← Exploratory Data Analysis: Conceptual Foundations of Histograms – Illustrated with New York’s Ozone Pollution Data

Exploratory Data Analysis: The 5-Number Summary – Two Different Methods in R →

Exploratory Data Analysis: Combining Histograms and Density Plots to Examine the Distribution of the Ozone Pollution Data from New York in R

July 29, 2013 9 Comments

Introduction

This is a follow-up post to my recent introduction of histograms. Previously, I presented the conceptual foundations of histograms and used a histogram to approximate the distribution of the “Ozone” data from the built-in data set “airquality” in R. Today, I will examine this distribution in more detail by overlaying the histogram with parametric and non-parametric kernel density plots. I will finally answer the question that I have asked (and hinted to answer) several times: Are the “Ozone” data normally distributed, or is another distribution more suitable?

Read the rest of this post to learn how to combine histograms with density curves like this above plot!

This is another post in my continuing series on exploratory data analysis (EDA). Previous posts in this series on EDA include

Getting the Data and Summary Statistics

Before plotting the histograms and density curves, let’s get the data and calculate the summary statistics. In this post, I add the maximum of the “Ozone” data using the max() function for reasons further explained later.

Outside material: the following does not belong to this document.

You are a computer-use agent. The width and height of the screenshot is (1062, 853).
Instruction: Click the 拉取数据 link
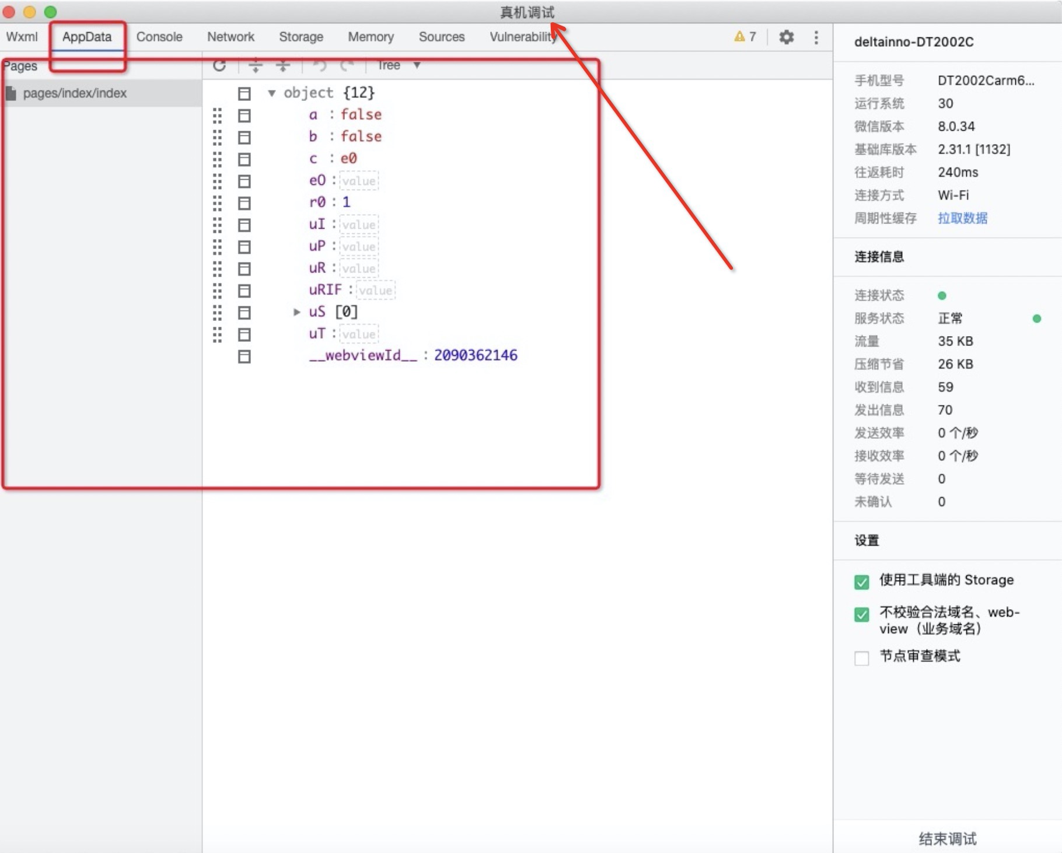(x=962, y=218)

##### Exploratory Data Analysis of Ozone Pollution Data in New York
##### By Eric Cai - The Chemical Statistician

# clear all variables
rm(list = ls(all.names = TRUE))

# view first 6 entries of the "Ozone" data frame
head(airquality)

# extract "Ozone" data vector
ozone = airquality$Ozone

# sample size of "ozone"
length(ozone)

# summary of "ozone"
summary(ozone)

# 3 ways to find number of non-missing values in "ozone"
length(ozone[is.na(ozone) == F])
length(ozone[!is.na(ozone)])
n = sum(!is.na(ozone))

# calculate mean of "ozone"
mean(ozone)

# calculate mean, variance and standard deviation of "ozone" by excluding missing values
mean.ozone = mean(ozone, na.rm = T)
var.ozone = var(ozone, na.rm = T)
sd.ozone = sd(ozone, na.rm = T)

var(ozone, na.rm = T)
sd(ozone, na.rm = T)
max.ozone = max(ozone, na.rm = T)

Kernel Density Plot: A First Non-Parametric Approximation

In a previous post, I introduced the conceptual foundations of kernel density estimation. I then wrote a follow-up post to describe the distributions of the “Ozone” data from the “airquality” data set for New York and my own randomly generated ozone pollution data set for a fictitious city called Ozonopolis. It is always a good idea to explore a data set with multiple techniques, especially when they can be done together for comparison. Here is the R code for the histogram with the kernel density plot below it.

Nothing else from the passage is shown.